Population (2022 census)
- • Total: 29,889
- • Density: 310.47/km^{2} (804.1/sq mi)
- Time zone: UTC+1 (CET)
- • Summer (DST): UTC+2 (CEST)
- Postal code: 7100
- Area code: (+36) 74
- Website: szekszard.hu

= Szekszárd =

City with county rights in Tolna, Hungary

Szekszárd (/hu/, formerly also Szegzárd; Seksar; Sechshard or Sechsard; Сексард) is a small city in southern Hungary and the capital of Tolna County. By population, Szekszárd is the smallest county capital in Hungary; by area, it is the second-smallest (after Tatabánya).

==Location==
Szekszárd lies at the meeting point of the Transdanubian Hills and the Great Hungarian Plain, at the mouth of Sió into the flood plain of Danube.

== Etymology ==
The Etymological Dictionary of Geographical Names, somewhat differently from the above, derives the name of the locality from the old Hungarian colour name szegszár (sötétsárga, brownish yellow), which could have become a personal name with the diminutive -d and thus could have been a predecessor of the town name.

==History==

Szekszárd was first mentioned in 1015. The Benedictine monastery of the town was founded by King Béla I in 1061.

During the reign of King Matthias, Szekszárd was the estate of Bishop John, who was involved in a conspiracy against the king.
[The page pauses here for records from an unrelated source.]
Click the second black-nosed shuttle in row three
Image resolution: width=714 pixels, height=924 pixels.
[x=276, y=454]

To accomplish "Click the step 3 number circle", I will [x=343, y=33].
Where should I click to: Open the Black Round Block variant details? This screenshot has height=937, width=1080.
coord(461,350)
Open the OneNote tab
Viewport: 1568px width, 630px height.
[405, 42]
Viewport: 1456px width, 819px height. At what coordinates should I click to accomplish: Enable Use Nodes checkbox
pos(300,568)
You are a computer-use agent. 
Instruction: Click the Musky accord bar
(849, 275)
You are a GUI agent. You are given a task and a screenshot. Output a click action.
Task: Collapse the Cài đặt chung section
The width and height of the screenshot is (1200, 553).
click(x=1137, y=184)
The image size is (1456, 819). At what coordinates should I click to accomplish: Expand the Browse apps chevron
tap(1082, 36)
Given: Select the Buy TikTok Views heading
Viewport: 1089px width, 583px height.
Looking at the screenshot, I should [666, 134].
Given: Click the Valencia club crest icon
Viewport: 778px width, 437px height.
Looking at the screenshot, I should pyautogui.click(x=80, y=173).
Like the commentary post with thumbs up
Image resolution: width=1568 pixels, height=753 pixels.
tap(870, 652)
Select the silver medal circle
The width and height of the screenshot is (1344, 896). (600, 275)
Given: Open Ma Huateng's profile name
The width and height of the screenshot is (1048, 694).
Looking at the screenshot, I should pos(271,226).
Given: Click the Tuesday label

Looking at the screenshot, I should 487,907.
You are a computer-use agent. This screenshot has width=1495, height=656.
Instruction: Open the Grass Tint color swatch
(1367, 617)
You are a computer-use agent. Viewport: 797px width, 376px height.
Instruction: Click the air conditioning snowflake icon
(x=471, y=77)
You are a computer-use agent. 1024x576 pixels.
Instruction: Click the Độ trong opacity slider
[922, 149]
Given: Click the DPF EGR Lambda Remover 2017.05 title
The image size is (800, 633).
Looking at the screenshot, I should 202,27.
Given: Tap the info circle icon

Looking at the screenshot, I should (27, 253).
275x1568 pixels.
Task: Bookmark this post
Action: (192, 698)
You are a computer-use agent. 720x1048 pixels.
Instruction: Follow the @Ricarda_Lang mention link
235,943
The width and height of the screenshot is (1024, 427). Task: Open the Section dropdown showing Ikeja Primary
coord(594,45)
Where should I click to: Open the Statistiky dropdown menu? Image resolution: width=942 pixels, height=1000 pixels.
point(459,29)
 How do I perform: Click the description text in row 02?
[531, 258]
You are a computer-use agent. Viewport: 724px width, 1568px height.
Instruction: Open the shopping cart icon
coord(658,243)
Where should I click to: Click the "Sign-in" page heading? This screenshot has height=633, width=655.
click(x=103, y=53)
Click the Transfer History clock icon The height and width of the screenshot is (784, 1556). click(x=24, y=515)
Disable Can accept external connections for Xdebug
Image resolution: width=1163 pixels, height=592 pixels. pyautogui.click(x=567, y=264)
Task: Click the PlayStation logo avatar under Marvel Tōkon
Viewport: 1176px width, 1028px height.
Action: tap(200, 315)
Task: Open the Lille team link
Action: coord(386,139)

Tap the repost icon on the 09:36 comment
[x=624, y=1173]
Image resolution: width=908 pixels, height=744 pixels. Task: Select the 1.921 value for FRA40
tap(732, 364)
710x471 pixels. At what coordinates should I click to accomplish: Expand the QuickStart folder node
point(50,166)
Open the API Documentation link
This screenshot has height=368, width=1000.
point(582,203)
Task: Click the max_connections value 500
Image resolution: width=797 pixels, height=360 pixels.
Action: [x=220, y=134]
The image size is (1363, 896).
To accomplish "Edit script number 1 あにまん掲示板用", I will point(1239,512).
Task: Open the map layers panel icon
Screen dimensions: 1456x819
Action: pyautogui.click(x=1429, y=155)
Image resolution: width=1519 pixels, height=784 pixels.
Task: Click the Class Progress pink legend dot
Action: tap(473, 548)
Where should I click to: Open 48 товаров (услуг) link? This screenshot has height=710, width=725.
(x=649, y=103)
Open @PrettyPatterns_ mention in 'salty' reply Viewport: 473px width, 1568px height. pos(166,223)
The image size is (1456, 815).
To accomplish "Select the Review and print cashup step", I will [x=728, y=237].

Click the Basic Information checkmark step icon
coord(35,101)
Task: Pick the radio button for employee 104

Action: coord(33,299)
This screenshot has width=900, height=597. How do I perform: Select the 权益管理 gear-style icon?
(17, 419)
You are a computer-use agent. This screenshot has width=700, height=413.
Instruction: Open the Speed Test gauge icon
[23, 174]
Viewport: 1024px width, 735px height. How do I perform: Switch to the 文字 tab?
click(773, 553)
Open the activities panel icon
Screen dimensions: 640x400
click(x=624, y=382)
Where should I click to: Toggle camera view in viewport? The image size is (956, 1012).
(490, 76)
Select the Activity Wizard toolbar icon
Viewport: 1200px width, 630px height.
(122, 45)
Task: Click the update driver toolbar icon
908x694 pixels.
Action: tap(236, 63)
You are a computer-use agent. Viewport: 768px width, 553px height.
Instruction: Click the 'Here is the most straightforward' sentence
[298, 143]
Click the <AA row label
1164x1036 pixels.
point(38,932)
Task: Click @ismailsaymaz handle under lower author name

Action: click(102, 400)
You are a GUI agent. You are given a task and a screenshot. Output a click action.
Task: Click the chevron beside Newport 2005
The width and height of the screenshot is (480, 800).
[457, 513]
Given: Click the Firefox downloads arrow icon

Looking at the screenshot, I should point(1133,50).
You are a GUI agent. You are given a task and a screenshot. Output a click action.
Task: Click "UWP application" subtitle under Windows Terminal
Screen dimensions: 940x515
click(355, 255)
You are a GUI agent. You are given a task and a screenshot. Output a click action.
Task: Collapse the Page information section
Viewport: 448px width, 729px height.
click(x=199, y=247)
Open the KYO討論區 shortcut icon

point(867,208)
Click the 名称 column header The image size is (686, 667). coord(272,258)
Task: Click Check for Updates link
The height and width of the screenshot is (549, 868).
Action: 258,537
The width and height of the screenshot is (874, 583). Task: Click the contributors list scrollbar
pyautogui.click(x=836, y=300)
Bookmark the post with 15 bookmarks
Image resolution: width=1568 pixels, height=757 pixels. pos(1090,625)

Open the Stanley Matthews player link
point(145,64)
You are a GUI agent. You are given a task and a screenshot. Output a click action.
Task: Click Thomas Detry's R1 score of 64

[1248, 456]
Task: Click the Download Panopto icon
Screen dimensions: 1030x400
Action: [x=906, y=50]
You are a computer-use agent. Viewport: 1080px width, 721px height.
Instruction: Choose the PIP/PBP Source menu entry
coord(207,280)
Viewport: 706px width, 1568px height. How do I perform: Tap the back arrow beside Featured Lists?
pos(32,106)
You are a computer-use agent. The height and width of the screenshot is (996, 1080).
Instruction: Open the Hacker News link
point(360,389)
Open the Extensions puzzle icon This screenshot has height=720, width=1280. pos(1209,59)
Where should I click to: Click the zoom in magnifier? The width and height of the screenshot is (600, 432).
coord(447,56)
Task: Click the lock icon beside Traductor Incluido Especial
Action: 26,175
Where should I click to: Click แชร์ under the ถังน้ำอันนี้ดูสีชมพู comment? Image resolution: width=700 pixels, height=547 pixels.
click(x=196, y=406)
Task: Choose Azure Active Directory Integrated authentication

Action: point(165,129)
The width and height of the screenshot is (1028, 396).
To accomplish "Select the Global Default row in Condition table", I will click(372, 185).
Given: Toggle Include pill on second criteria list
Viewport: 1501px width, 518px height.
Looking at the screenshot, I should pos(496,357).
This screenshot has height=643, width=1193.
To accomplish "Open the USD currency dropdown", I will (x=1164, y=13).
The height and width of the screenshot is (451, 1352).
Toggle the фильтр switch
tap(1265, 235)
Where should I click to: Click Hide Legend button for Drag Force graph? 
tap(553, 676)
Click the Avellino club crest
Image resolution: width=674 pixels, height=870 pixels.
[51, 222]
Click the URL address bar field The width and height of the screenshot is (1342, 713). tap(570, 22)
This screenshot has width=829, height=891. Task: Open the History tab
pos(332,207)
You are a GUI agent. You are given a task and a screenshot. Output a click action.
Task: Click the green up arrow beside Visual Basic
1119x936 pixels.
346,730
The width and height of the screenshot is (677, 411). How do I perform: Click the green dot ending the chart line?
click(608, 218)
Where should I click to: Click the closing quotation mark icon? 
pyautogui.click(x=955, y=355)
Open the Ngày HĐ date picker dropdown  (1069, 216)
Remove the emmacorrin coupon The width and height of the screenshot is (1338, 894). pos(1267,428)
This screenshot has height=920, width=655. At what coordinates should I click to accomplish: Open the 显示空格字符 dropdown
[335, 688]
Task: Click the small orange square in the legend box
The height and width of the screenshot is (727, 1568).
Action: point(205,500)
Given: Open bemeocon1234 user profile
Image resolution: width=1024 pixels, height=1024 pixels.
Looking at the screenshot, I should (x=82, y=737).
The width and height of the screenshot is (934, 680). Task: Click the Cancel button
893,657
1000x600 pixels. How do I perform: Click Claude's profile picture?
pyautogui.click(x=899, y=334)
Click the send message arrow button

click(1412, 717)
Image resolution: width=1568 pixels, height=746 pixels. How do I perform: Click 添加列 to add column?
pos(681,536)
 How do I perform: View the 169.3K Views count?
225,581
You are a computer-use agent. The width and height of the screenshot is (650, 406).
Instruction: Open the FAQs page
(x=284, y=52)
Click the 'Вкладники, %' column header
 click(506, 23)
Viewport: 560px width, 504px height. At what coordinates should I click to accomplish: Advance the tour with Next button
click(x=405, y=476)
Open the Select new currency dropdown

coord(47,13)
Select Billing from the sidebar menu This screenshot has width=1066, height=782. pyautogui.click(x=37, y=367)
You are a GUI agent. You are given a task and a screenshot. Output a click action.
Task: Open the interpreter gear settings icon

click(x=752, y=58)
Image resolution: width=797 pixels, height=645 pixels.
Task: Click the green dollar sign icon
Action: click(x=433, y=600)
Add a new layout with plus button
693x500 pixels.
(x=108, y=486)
Because of this, King Matthias ordered the castle of Szekszárd to be demolished.

In 1485, Szekszárd was already a significant town, holding five market days a year, but during the Turkish ascendancy of Hungary, the town became deserted and the monastery was destroyed.

By the 18th century, Szekszárd was again a significant town, it became a county seat (of Tolna), and got a coat of arms. The town was destroyed by a fire in 1794, but it could not stop the town's development. Most of the important buildings—including the town hall, the County Hall and several churches—were built during the 19th century. By this time, Szekszárd already had 14,000 residents.

Mihály Babits, an important Hungarian poet was born in Szekszárd in 1883.

During World War II, Szekszárd was captured by Soviet troops of the 3rd Ukrainian Front on 30 November 1944 as part of the Budapest Offensive.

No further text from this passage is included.